Last year, STATE launched their first interiors collection, expanding beyond clothing into pillows, mirrors, throw blankets, rugs and more. Owner and designer Adrienne Antonson expressed how natural the transition into interiors was, describing the feat as similar to “dressing your house.” (Photo/Alexis Derickson)
STATE on social media
Mindful curation of both style and space extends beyond STATE’s physical realm into the digital sphere.
Antonson’s personal relationship with social media has been anything but love at first sight. She completely deleted Instagram two years ago, citing the heightened anxiety and distraction as reason for the split. Yet post-hiatus, Antonson found herself more creatively inspired than ever, ready to tackle the giant of social media marketing.

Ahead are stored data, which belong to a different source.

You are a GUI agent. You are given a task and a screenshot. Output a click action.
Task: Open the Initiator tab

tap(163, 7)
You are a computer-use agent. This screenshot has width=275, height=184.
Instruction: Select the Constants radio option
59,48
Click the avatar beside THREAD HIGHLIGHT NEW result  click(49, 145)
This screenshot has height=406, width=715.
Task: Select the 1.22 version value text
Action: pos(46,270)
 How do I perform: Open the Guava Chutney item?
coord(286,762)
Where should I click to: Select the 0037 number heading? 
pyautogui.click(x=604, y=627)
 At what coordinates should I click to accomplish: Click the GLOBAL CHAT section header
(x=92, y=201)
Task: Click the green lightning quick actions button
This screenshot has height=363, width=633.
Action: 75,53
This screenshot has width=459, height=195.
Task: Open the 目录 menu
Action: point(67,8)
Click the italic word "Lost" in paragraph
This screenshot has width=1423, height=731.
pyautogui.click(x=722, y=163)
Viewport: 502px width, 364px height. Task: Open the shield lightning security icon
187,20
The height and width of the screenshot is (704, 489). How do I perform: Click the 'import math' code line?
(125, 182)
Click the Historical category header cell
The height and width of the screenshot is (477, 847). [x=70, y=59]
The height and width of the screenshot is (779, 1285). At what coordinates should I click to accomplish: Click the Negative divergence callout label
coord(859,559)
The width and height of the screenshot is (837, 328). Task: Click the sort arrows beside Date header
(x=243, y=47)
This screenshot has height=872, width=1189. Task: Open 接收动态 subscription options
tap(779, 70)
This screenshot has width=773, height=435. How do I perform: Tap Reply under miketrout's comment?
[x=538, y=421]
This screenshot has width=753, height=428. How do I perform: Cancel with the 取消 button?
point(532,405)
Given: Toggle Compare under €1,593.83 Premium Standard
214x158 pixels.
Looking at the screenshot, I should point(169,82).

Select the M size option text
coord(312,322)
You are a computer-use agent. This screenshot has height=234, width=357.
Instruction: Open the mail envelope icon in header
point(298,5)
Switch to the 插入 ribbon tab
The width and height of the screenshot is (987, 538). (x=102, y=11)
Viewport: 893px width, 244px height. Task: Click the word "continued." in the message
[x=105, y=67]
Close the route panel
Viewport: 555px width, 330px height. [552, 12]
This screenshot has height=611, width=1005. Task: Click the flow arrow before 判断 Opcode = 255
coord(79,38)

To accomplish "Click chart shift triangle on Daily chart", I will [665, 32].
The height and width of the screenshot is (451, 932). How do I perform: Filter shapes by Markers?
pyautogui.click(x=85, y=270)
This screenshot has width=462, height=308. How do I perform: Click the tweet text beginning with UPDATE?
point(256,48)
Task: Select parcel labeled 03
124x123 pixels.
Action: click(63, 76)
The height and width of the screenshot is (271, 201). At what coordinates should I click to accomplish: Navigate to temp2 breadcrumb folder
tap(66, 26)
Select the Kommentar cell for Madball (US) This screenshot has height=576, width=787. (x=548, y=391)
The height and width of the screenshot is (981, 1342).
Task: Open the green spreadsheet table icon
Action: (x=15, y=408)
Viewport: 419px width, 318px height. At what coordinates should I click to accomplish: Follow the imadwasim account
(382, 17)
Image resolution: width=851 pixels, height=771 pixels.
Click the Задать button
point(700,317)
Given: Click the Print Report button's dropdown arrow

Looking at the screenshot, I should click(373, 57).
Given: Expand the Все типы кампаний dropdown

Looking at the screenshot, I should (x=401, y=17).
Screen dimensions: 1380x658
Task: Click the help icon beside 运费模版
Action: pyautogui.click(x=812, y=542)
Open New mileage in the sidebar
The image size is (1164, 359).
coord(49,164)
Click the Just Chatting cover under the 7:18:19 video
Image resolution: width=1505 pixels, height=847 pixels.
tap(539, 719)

The brand’s Instagram account, @statethelabel, has cultivated over 43,000 followers and counting, preserving a mirror image of the studio’s light aesthetic on their feed peppered with dynamic bursts of color. Traditional shots of STATE’s fashion and interior pieces complement behind-the-scenes looks at the production process, while the Instagram story serves as a medium for personalized staff styling.
Antonson now views Instagram simply as a digital portfolio. While essential to the preservation of small businesses in the modern age, social media can simultaneously contribute to mental roadblocks of identity through constant outward observation instead of internal reflection.
“[Since the social media break], I have felt on fire creatively,” Antonson said. “I honestly never have felt more creative than I have with the absence of that chatter in my head. I almost can’t stop my brain from having ideas, and I think that’s because I don’t have all that reference material coming in.”
Antonson’s striking vision for the brand is beyond evident to those who have followed STATE from its early years, including Mary Logan Bikoff, previously the editor in chief of Atlanta Magazine’s HOME and a senior editor at Atlanta Magazine.
Bikoff first wrote about Antonson for Atlanta Magazine and The Cut in 2016, describing her immediate appreciation for Antonson’s imaginative and creative eye that seamlessly blended high art with fashion and interiors.
“It’s different from what people see almost anywhere,” Bikoff said. “It’s not just different for Athens – it’s unique to the world. There’s lots of amazing artists and people doing great things with clothes, but I think she has a unique way of combining art and fashion and interiors. I don’t know anyone else doing that.”
STATE subsequently
Before exiting 625 Barber Street, a visitor encounters a small white room standing vacant to the left of the front door. Beside a tawny wooden mannequin in one corner and a rainbow stool in the other, the intimate space remains empty save a rectangular sign hanging from the ceiling, announcing “The Valton.”
Valton Murray is the artist behind the name, a creator of paintings attesting to stories of his childhood, memories and time in the South. Antonson began selling his work in STATE’s store and website after meeting Murray in Thomson, Georgia, where she was struck by his artistic conceptions.
“The Valton,” an art gallery featuring a rotating collection of local artists’ work, exists as another distinctive area within STATE’s walls. Antonson anticipates unveiling a new show for viewers within this season.
Just as she speaks of the ways in which the Athens community has given to her, so too does Antonson foster a place for STATE to return the kindness.
“[It’s a place] to see things you wouldn’t normally see,” Antonson said.
On the way out, a dainty chime rings through the air as pastel streamers pirouetting in the wind wave goodbye to each customer. Against the black brick exterior, their twirling vibrancy is a hint, guiding visitors to the enchanting clothing and interiors collections that lie within.
“I can’t imagine life without [art],” Antonson said. “No matter what I did, I would make it art.”